Official implementation of Role-SynthCLIP, a novel data synthesis framework that leverages multi-perspective role-playing prompts to generate semantically diverse captions for vision-language model (VLM) training.

🌟 Key Highlights Semantic Diversity: Uses 5 expert roles to generate multi-perspective captions, solving the problem of shallow/repetitive descriptions in traditional synthetic data. Data Efficiency: Achieves SOTA performance with only 1M synthetic pairs, outperforming baselines trained on 5M+ pairs. Strong Performance: CLIP-B/16 trained on 1M Role-SynthCLIP pairs reaches 64.1% Recall@1 on MS COCO val, surpassing existing synthetic data baselines. Robust Generalization: Excels on out-of-distribution (OOD) tasks, demonstrating enhanced cross-modal alignment and representation diversity.

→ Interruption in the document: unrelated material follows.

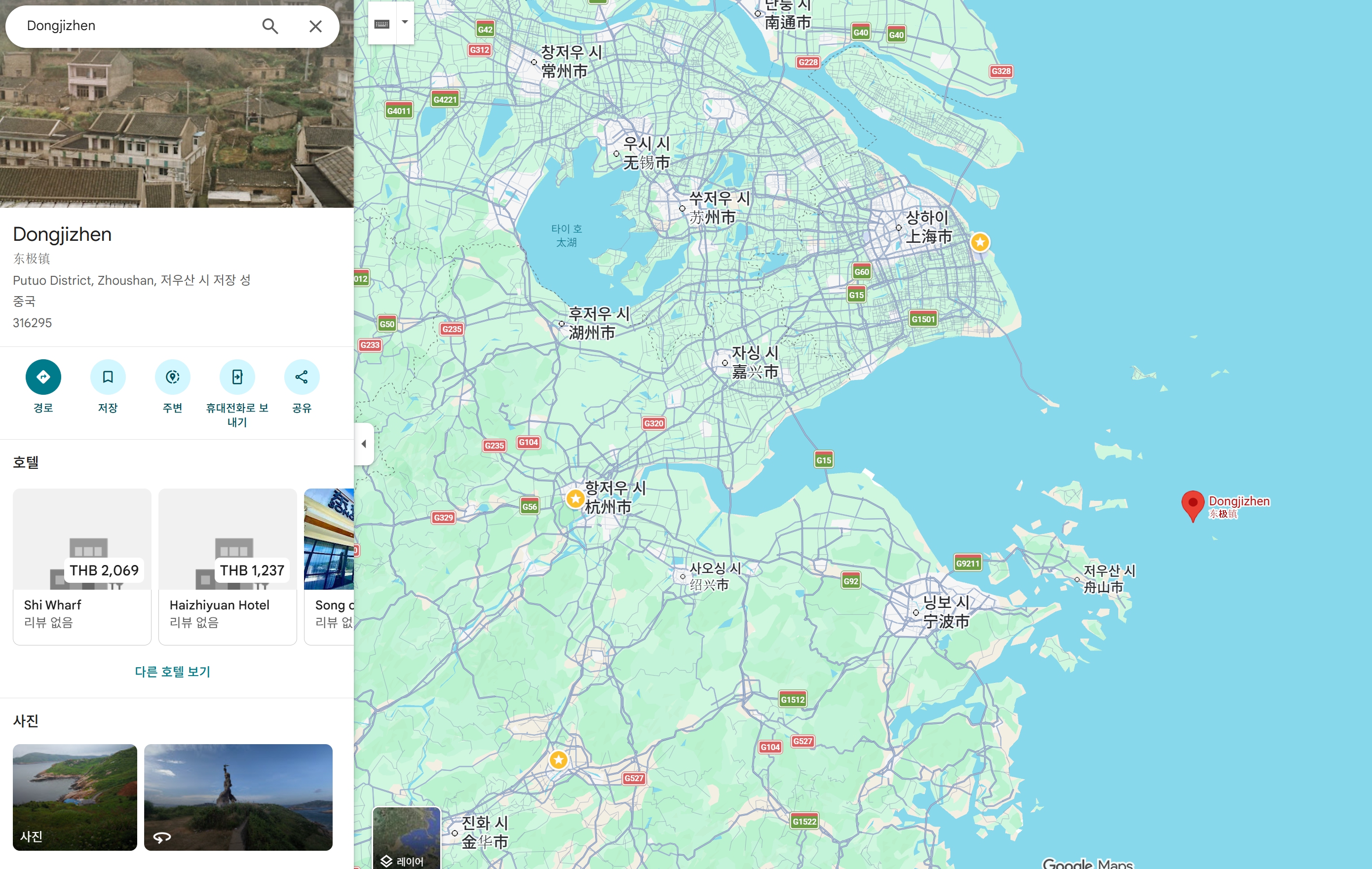Clear the Dongjizhen search with X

📖 Abstract Contrastive Language-Image Pretraining (CLIP) models rely heavily on the semantic diversity and quality of training data. Existing synthetic data methods focus on volume but lack diversity, leading to redundant captions. Role-SynthCLIP addresses this by guiding Multimodal Large Language Models (MLLMs) with role-playing prompts (e.g., Compositional Analyst, Narrative Setter) to generate fine-grained, multi-perspective image-text pairs. This approach improves caption expressiveness and alignment without increasing data volume, enabling efficient VLM training with limited resources.

📰 NEWS

  • [2025-11-10] The paper, data and model weights are released.

🚀 Quick Start

Installation

git clone https://github.com/huangfu170/Role-SynthCLIP.git
cd Role-SynthCLIP
pip install -r requirements.txt

Data Preparation

Training Data: We use the ShareGPT4V dataset (1M images) for training. Download it from ShareGPT4V Official Synthetic Caption Generation: Run the role-based caption generation pipeline.

You can refer the Long-CLIP repository for the download details. For the SA-1B dataset, We only use the first 40 files.

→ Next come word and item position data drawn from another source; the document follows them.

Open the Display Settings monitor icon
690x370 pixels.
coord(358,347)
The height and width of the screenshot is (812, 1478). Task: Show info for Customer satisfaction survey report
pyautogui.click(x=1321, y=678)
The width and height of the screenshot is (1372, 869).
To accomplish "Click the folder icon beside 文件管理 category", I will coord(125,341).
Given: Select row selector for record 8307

The final used in our training can be download at Role-SynthCLIP-Filtered Dataset and put it in data/traindataset/ folder.

The test dataset (except Cifar 10, 100, which can be found at the huggingface official repos) can be download at Role-SynthCLIP-Test Dataset and put it in data/testdatasets/ folder.

Trained Model Weight : Role-SynthCLIP-B-patch16 and Role-SynthCLIP-L-patch16

python scripts/generate_captions.py --image_dir path/to/sharegpt4v/images --output_dir data/synthetic_captions

Filtering: Apply Role-Aware Filter to clean noisy pairs

python scripts/role_aware_filter.py --input_dir data/synthetic_captions --output_dir data/filtered_pairs

Model Training Train Role-SynthCLIP with CLIP-B/16 (default configuration)

bash scripts/train.sh

Evaluation Evaluate zero-shot retrieval on MS COCO

python evaluate.py \
  --model_path checkpoints/role-synthclip-b16 \
  --dataset coco \
  --split val \
  --metric recall@1

📊 Experimental Results

Zero-shot Retrieval (Recall@1)

Model Data Size MS COCO (I→T) MS COCO (T→I) Avg
CLIP-B/16 400M 53.1 32.7 58.87
FIX-CLIP 5M 61.3 47.0 75.95
Role-SynthCLIP 1M 64.1 43.2 77.01

Zero-shot Classification (Top-1 Accuracy)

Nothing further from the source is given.